The royal family used to work with secret British agents to create a bond between England and the Nazi, while the Duke of Windsor would give away information to help Hitler. Also worth mentioning the death of Heinrich Himmler who was murdered under Winston Churchill’s command.
Clearly elaborated in historian’s Martin Allen book trilogy, the compromising documents would write a wrong version of history, supported by exaggerated arguments from the author, and surviving a lengthy period of time.
Information used in Allen’s books was found around 2000, with investigations being carried on to 2005, when officials finally put their hands on a stash of 29 fake documents.
Martin Allen was believed to be the only one to have seen the files in which the documents stayed hidden for so long.
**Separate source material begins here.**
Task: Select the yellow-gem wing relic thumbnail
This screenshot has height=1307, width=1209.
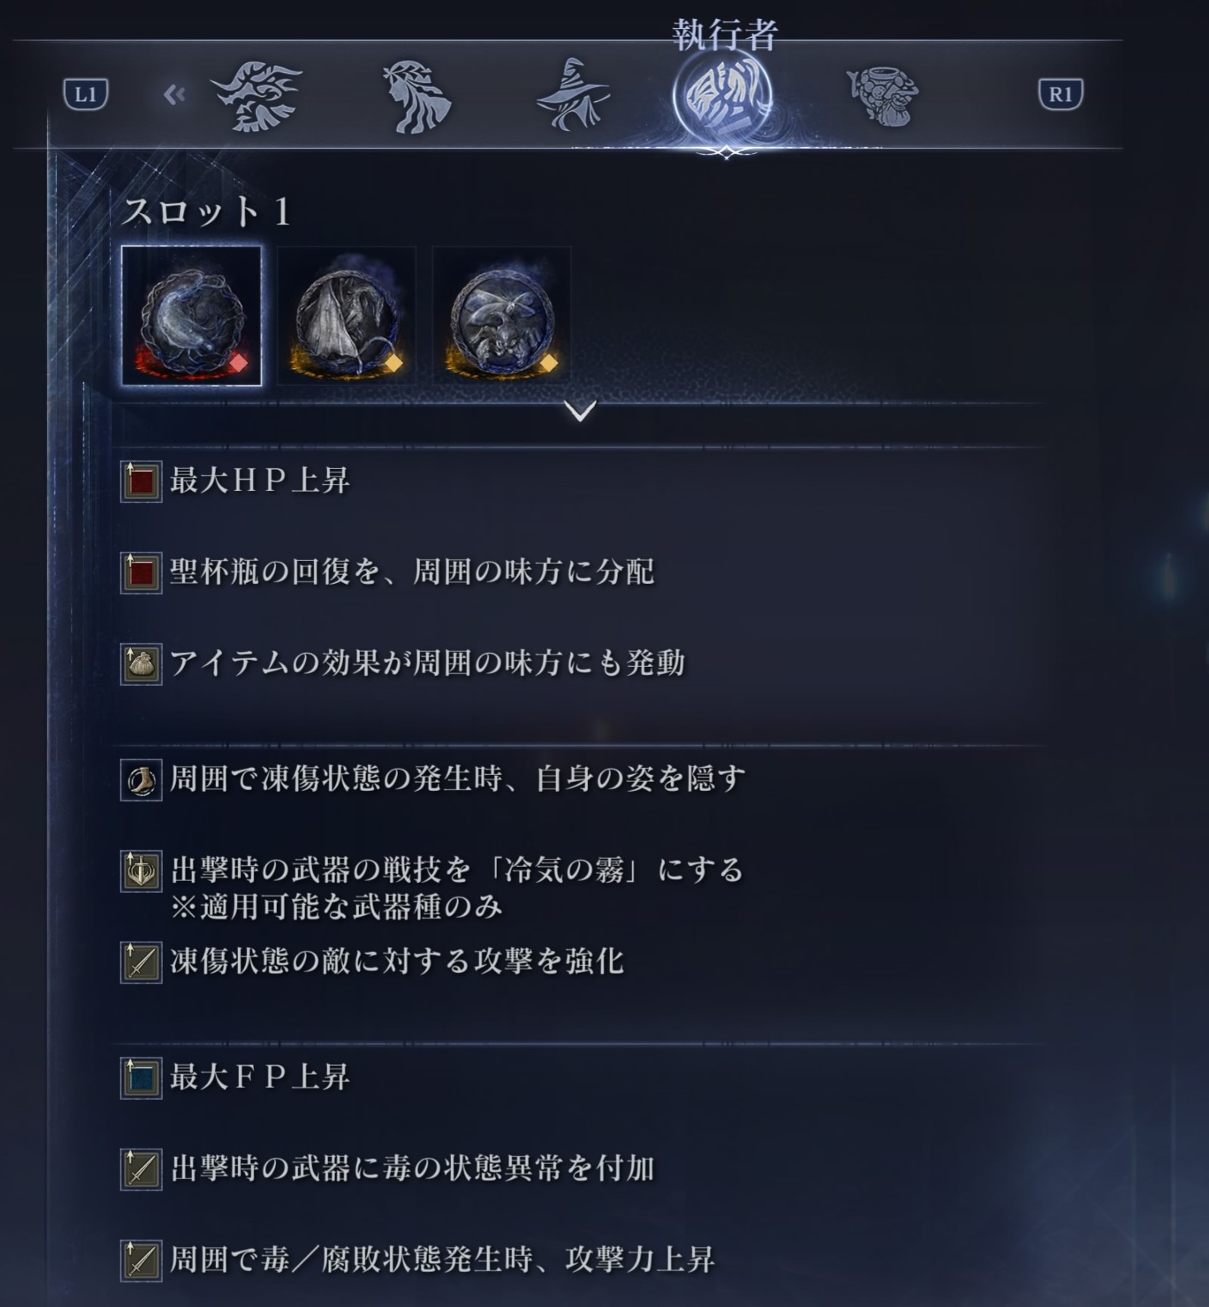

Police investigations were going on for 13 months before the Crown Prosecution Service stopped harassing Allen, mainly because of his fragile health condition.
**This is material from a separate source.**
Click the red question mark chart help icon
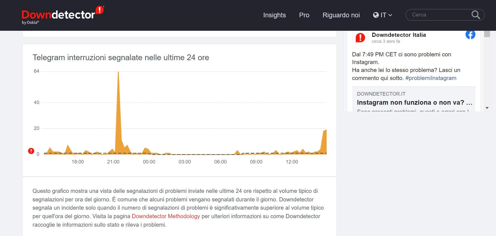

Allen on the other side, kept denying being involved in the plot and refusing to comment on the charges, The Guardian reports.
A later stage of the investigation revealed numerous inaccuracies, the use of a laser printer, fake signatures and occasionally, a very clear modern use of the language.
Another acclaimed idea, suggestively exposed by Martin Allen in his book – Hidden Agenda, suggested that the Germans would have been helped by the Duke of Windsor to take over France, by sharing secrets with the Nazi party through a German spy.
A year later, even more infected documents were used in Allen’s theories to emphasize the facts and motives of Rudolf Hess’s escape to Scotland in 1941.
The third book would finally accuse Winston Churchill as being voluntary involved in Himmer’s death, stating that Himmer didn’t actually commit suicide, but that he was killed on Churchill’s orders.
The same book also included a letter that was supposedly written by a Foreign Office official, on his name – John Wheeler-Bennett, in which he was discussing the Himmler situation.
“Steps will therefore have to be taken to eliminate him as soon as he falls into our hands,” read the letter.
Allen’s claims would later be criticized by witness Louise Atheron as being exaggerated and based on a “very fluid evidence” in the writing of his own version of history.
David Thomas, a chief information officer of the National Archives insisted that any false statements that could compromise the genuine aspect of the historical information, it’s being handled very carefully.
“This is a one-off case, both nationally and internationally. The papers we’ve released show how seriously we took the situation,” said a spokesperson.